Effective Surface Engineering for Defect Passivation and Reduction of Water Oxidation Overpotential in Benchmark 2D 𝛼‐SnWO4 Nanoplate Photoanodes

Abstract

Stannous tungstate (α‐SnWO4) is a highly anticipated next‐generation metal oxide photoanode for photoelectrochemical (PEC) water oxidation because of its narrow bandgap (1.9 eV) and favorable band edge positions. Despite its high theoretical photocurrent density, its practical applicability is constrained because of poor charge transfer ability and severe surface charge recombination due to the surface states leading to slow water oxidation kinetics. Here, the effective nanoarchitectural design and surface Cl‐modification of solvothermally fabricated (121) facet 2D α‐SnWO4 nanoplates arrays for PEC water splitting are demonstrated. The Cl:α‐SnWO4 photoanode delivers the benchmarking photocurrent density of 1.9 mA. cm−2 at 1.23 VRHE under AM1.5G radiation (100 mW cm−2). Surface Cl‐modification improves the visible light harvesting performance and reduces nonradiative photocarrier recombination through surface defect passivation. The DFT studies confirm the favorable tuning of electronic structure and increased delocalization of the surface Sn orbital due to Cl‐doping in SnWO4 boosting the photogenerated hole mobility and injection at the interface.

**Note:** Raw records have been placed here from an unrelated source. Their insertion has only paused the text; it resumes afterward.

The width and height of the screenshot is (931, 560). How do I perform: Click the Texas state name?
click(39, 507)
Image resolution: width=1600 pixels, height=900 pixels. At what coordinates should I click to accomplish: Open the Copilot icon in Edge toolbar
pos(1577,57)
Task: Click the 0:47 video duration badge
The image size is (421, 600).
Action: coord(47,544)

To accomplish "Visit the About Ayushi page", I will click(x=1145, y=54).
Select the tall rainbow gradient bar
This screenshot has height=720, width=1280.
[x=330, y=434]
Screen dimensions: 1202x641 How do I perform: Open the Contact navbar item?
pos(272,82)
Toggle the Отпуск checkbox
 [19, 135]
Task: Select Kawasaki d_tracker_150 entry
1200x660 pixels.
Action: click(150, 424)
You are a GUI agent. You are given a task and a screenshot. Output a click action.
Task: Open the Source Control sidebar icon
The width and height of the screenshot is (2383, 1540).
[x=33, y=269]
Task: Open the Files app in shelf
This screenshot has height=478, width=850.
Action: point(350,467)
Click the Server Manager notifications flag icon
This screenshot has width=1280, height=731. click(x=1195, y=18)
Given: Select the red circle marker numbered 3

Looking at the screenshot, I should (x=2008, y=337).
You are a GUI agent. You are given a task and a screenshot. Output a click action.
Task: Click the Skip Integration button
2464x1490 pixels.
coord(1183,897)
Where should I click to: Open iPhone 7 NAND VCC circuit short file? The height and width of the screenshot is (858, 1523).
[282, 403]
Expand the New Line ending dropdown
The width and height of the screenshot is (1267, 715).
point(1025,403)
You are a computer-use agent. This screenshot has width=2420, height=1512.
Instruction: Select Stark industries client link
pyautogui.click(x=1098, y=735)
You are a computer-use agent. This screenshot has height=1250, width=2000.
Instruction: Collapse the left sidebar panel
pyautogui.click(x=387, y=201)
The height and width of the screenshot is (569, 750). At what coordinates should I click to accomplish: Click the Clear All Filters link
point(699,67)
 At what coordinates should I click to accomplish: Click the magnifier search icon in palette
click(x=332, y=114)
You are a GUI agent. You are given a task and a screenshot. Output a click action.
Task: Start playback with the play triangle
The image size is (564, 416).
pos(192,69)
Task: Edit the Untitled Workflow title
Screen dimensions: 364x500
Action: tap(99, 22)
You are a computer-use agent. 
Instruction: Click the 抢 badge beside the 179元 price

DFT simulations reveal that the surface Cl‐doping also reduces the water oxidation overpotential, increasing the OER kinetics of the Cl‐SnWO4 photoanode. This study establishes practical and straightforward strategies to empower the water‐splitting performance of the α‐SnWO4 photoanode through nanoscale architecture, facet, and surface engineering.